Swatting traumatisant
Le studio de jeu vidéo avait déjà fait condamner le jeune francilien pour avoir pourri des parties de Rainbow Six. Cette fois-ci, l’entreprise revenait sur les bancs des parties civiles suite à plusieurs tentatives de swatting imputées à Yannox. La première, celle du 13 novembre 2020, avait traumatisé ses salariés de Montréal. Cette fausse prise d’otage menée soit disant par cinq hommes armés avait conduit à une très importante intervention policière, à l’évacuation des employés ainsi que des enfants accueillis à la garderie.
Gaël, dans une lettre lue à l’audience, signalait par exemple une « journée incroyablement stressante » et « huit heures d’enfer » ponctuées par l’angoisse des proches. L’entreprise avait chiffré son préjudice à 1,4 million d’euros, une somme qu’elle a passée par pertes et profits en se bornant à solliciter un euro symbolique.
Gagner des followers sur Twitter
Le Cned, également victime d’une attaque en déni de service imputée à Yannox, a lui demandé 40 000 euros en réparation de son préjudice. En avril 2021, alors que l’Hexagone venait de rentrer dans son troisième confinement, les premiers jours du service d’enseignement à distance, « Ma classe à la maison », avaient été entravés par des attaques en déni de service.
Interrogé à l’audience, le prévenu a admis avoir été derrière l’une de ses attaques en déni de service, expliquant avoir voulu « gagner des followers sur twitter » en surfant sur ces actions malveillantes qui faisaient le buzz. Avant de minimiser son rôle: l’attaque de mille secondes opérée n’était qu’un « verre d’eau lancé dans l’océan ».
Accusations contestées
La plupart des autres infractions ont été contestées à la barre. Accusé d’avoir tenté d’extorquer 20 euros à une internaute victime d’un piratage de son compte Snapchat, Yannox assure que ce n’était pas lui. Poursuivi pour d’autres swatting contre un lycée, un commissariat, ou encore une gendarmerie, il affirme ne pas se souvenir ou évoque l’action d’un tiers. « A cette heure-ci, je dormais », conteste par exemple le prévenu. « C’est votre numéro de téléphone, personne ne l’utilise quand vous dormez », s’étonne le président du tribunal.

— Consigne 1 —
Recopiez sans rien changer le passage du texte sur le procès de Yannox qui s'ouvre sur les mots « Gaël, dans une » et se clôt sur « un euro symbolique. ».
— Consigne 2 —
Poursuivez le texte sur le procès de Yannox après sa dernière phrase.
Les enregistrements n'ont aucun rôle dans cet exercice.

— Enregistrements fournis —
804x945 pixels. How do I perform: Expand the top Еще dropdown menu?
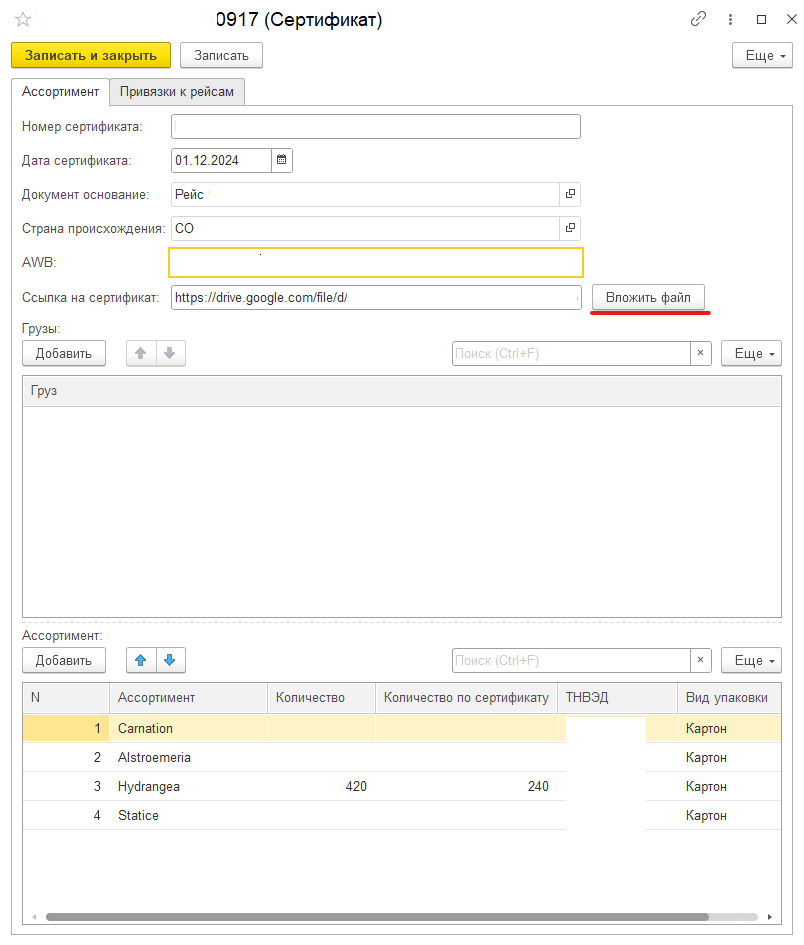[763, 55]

--

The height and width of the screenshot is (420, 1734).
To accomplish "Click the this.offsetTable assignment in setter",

— Réponse attendue 1 —
Gaël, dans une lettre lue à l’audience, signalait par exemple une « journée incroyablement stressante » et « huit heures d’enfer » ponctuées par l’angoisse des proches. L’entreprise avait chiffré son préjudice à 1,4 million d’euros, une somme qu’elle a passée par pertes et profits en se bornant à solliciter un euro symbolique.

— Réponse attendue 2 —
Se défendant d’avoir voulu intimider les cibles des swatting, Yannox a enfin expliqué ne pas avoir mesurer les conséquences de ce genre d’appel. « Je ne pensais pas qu’on allait me croire », ajoute-t-il. Un raisonnement mis à mal par la chronologie de certains actes, comme avec cette tentative d’escroquerie au préjudice d’une habitante d’Aubervilliers. Selon l’accusation, après avoir échoué à prendre le contrôle de son compte bancaire, Yannox s’est vengé en lançant un swatting contre sa victime.
Délibéré au 3 juillet
Une alternance entre dénégations et demi-aveux qui a déçu. « Nous attendions beaucoup de cette audience, mais nous restons sur notre faim, il ne s’explique pas vraiment », regrette Me David Bachalard, l’avocat d’une entreprise, Fuze III. « Nous savons juste qu’il nous en veut car il ne pouvait plus cloner des objets » dans le jeu, signale l’avocat.
Cette société, qui gère un serveur Minecraft, avait été victime d’attaques en déni de service. Son Discord avait préalablement été noyé sous des messages privés envoyés en masse, un mélange douteux de vidéos islamistes mettant en scène des décapitations et des images pornographiques qui n’a pas été mis, faute de preuves, au débit du prévenu.
« Ce n’est pas parce qu’il sait faire des attaques en déni de service qu’il est à l’origine de toutes », rappelle d’ailleurs l’avocat de la défense, Armando Frignati, avant de plaider pour une peine principale de suivi socio-judiciaire. Le jugement sera rendu le 3 juillet 2023.